START Records supplied

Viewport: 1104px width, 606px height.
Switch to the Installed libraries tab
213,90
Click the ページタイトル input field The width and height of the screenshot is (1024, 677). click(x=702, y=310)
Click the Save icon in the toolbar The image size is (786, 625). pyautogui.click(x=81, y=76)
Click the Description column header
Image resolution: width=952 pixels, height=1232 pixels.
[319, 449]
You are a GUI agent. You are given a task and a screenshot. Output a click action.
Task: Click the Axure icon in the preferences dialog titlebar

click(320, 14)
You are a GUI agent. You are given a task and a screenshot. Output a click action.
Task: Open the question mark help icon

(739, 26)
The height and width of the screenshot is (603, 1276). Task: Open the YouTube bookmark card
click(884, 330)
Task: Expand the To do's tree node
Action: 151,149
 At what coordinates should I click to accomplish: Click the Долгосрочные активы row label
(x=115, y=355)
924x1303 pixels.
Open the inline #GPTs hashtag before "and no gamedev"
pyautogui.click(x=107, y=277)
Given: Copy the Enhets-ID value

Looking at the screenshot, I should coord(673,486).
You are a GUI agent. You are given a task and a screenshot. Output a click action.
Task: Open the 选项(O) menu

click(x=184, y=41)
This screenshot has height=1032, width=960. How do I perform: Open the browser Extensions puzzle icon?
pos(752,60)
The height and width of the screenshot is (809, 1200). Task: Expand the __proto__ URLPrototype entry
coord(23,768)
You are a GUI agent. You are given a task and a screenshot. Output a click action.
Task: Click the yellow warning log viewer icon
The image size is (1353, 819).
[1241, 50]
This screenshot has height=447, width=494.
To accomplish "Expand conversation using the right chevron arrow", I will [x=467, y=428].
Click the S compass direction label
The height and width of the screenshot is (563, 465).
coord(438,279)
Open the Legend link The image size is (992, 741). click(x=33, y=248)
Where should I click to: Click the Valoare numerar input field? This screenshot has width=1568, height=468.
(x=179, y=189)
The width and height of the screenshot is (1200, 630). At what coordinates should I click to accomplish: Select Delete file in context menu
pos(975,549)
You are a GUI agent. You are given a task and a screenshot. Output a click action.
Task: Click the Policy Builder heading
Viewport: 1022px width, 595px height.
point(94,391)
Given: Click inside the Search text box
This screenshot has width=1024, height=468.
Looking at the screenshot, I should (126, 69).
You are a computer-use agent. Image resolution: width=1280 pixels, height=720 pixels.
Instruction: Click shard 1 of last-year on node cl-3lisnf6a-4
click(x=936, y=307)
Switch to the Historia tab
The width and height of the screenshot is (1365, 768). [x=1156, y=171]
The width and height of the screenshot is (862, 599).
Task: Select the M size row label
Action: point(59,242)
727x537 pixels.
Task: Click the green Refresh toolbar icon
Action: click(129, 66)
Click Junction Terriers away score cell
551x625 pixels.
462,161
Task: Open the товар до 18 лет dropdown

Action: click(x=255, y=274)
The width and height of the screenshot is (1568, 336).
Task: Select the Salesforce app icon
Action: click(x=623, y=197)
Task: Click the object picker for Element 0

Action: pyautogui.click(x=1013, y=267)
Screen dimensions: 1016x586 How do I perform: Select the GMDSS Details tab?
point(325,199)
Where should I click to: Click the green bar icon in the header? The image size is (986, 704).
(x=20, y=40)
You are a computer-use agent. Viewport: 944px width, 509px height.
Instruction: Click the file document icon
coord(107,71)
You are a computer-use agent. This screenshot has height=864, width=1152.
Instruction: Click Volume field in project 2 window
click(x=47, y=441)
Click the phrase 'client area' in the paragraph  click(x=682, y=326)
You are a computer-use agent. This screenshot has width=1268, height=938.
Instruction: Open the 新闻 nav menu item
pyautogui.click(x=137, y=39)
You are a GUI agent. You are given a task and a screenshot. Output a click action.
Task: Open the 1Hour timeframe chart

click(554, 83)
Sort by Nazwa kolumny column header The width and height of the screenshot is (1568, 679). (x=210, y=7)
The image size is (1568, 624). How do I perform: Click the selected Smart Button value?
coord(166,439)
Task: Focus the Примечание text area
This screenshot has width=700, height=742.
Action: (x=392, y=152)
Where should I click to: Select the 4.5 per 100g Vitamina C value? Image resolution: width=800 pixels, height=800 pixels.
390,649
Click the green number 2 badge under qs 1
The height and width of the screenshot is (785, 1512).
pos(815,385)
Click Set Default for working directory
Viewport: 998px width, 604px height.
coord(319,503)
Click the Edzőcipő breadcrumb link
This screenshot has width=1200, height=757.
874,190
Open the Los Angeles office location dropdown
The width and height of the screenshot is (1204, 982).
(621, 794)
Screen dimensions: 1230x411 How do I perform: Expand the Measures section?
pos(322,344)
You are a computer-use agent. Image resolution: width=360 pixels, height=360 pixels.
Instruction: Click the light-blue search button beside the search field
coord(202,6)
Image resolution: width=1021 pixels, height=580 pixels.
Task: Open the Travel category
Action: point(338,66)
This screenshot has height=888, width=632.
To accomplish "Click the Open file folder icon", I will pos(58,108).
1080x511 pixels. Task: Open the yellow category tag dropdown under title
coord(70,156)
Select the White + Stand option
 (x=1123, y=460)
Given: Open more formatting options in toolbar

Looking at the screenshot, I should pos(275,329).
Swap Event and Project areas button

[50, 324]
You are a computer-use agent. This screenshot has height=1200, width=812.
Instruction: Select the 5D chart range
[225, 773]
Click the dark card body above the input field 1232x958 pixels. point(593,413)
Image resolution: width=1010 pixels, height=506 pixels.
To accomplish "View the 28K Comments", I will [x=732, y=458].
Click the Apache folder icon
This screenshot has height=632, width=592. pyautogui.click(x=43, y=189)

END Records supplied

## Work request
The full listing must come back exactly as given.

## Exercise solution
Viewport: 1104px width, 606px height.
Switch to the Installed libraries tab
213,90
Click the ページタイトル input field The width and height of the screenshot is (1024, 677). click(x=702, y=310)
Click the Save icon in the toolbar The image size is (786, 625). pyautogui.click(x=81, y=76)
Click the Description column header
Image resolution: width=952 pixels, height=1232 pixels.
[319, 449]
You are a GUI agent. You are given a task and a screenshot. Output a click action.
Task: Click the Axure icon in the preferences dialog titlebar

click(320, 14)
You are a GUI agent. You are given a task and a screenshot. Output a click action.
Task: Open the question mark help icon

(739, 26)
The height and width of the screenshot is (603, 1276). Task: Open the YouTube bookmark card
click(884, 330)
Task: Expand the To do's tree node
Action: 151,149
 At what coordinates should I click to accomplish: Click the Долгосрочные активы row label
(x=115, y=355)
924x1303 pixels.
Open the inline #GPTs hashtag before "and no gamedev"
pyautogui.click(x=107, y=277)
Given: Copy the Enhets-ID value

Looking at the screenshot, I should coord(673,486).
You are a GUI agent. You are given a task and a screenshot. Output a click action.
Task: Open the 选项(O) menu

click(x=184, y=41)
This screenshot has height=1032, width=960. How do I perform: Open the browser Extensions puzzle icon?
pos(752,60)
The height and width of the screenshot is (809, 1200). Task: Expand the __proto__ URLPrototype entry
coord(23,768)
You are a GUI agent. You are given a task and a screenshot. Output a click action.
Task: Click the yellow warning log viewer icon
The image size is (1353, 819).
[1241, 50]
This screenshot has height=447, width=494.
To accomplish "Expand conversation using the right chevron arrow", I will [x=467, y=428].
Click the S compass direction label
The height and width of the screenshot is (563, 465).
coord(438,279)
Open the Legend link The image size is (992, 741). click(x=33, y=248)
Where should I click to: Click the Valoare numerar input field? This screenshot has width=1568, height=468.
(x=179, y=189)
The width and height of the screenshot is (1200, 630). At what coordinates should I click to accomplish: Select Delete file in context menu
pos(975,549)
You are a GUI agent. You are given a task and a screenshot. Output a click action.
Task: Click the Policy Builder heading
Viewport: 1022px width, 595px height.
point(94,391)
Given: Click inside the Search text box
This screenshot has width=1024, height=468.
Looking at the screenshot, I should (126, 69).
You are a computer-use agent. Image resolution: width=1280 pixels, height=720 pixels.
Instruction: Click shard 1 of last-year on node cl-3lisnf6a-4
click(x=936, y=307)
Switch to the Historia tab
The width and height of the screenshot is (1365, 768). [x=1156, y=171]
The width and height of the screenshot is (862, 599).
Task: Select the M size row label
Action: point(59,242)
727x537 pixels.
Task: Click the green Refresh toolbar icon
Action: click(129, 66)
Click Junction Terriers away score cell
551x625 pixels.
462,161
Task: Open the товар до 18 лет dropdown

Action: click(x=255, y=274)
The width and height of the screenshot is (1568, 336).
Task: Select the Salesforce app icon
Action: click(x=623, y=197)
Task: Click the object picker for Element 0

Action: pyautogui.click(x=1013, y=267)
Screen dimensions: 1016x586 How do I perform: Select the GMDSS Details tab?
point(325,199)
Where should I click to: Click the green bar icon in the header? The image size is (986, 704).
(x=20, y=40)
You are a computer-use agent. Viewport: 944px width, 509px height.
Instruction: Click the file document icon
coord(107,71)
You are a computer-use agent. This screenshot has height=864, width=1152.
Instruction: Click Volume field in project 2 window
click(x=47, y=441)
Click the phrase 'client area' in the paragraph  click(x=682, y=326)
You are a computer-use agent. This screenshot has width=1268, height=938.
Instruction: Open the 新闻 nav menu item
pyautogui.click(x=137, y=39)
You are a GUI agent. You are given a task and a screenshot. Output a click action.
Task: Open the 1Hour timeframe chart

click(554, 83)
Sort by Nazwa kolumny column header The width and height of the screenshot is (1568, 679). (x=210, y=7)
The image size is (1568, 624). How do I perform: Click the selected Smart Button value?
coord(166,439)
Task: Focus the Примечание text area
This screenshot has width=700, height=742.
Action: (x=392, y=152)
Where should I click to: Select the 4.5 per 100g Vitamina C value? Image resolution: width=800 pixels, height=800 pixels.
390,649
Click the green number 2 badge under qs 1
The height and width of the screenshot is (785, 1512).
pos(815,385)
Click Set Default for working directory
Viewport: 998px width, 604px height.
coord(319,503)
Click the Edzőcipő breadcrumb link
This screenshot has width=1200, height=757.
874,190
Open the Los Angeles office location dropdown
The width and height of the screenshot is (1204, 982).
(621, 794)
Screen dimensions: 1230x411 How do I perform: Expand the Measures section?
pos(322,344)
You are a computer-use agent. Image resolution: width=360 pixels, height=360 pixels.
Instruction: Click the light-blue search button beside the search field
coord(202,6)
Image resolution: width=1021 pixels, height=580 pixels.
Task: Open the Travel category
Action: point(338,66)
This screenshot has height=888, width=632.
To accomplish "Click the Open file folder icon", I will pos(58,108).
1080x511 pixels. Task: Open the yellow category tag dropdown under title
coord(70,156)
Select the White + Stand option
 (x=1123, y=460)
Given: Open more formatting options in toolbar

Looking at the screenshot, I should pos(275,329).
Swap Event and Project areas button

[50, 324]
You are a computer-use agent. This screenshot has height=1200, width=812.
Instruction: Select the 5D chart range
[225, 773]
Click the dark card body above the input field 1232x958 pixels. point(593,413)
Image resolution: width=1010 pixels, height=506 pixels.
To accomplish "View the 28K Comments", I will [x=732, y=458].
Click the Apache folder icon
This screenshot has height=632, width=592. pyautogui.click(x=43, y=189)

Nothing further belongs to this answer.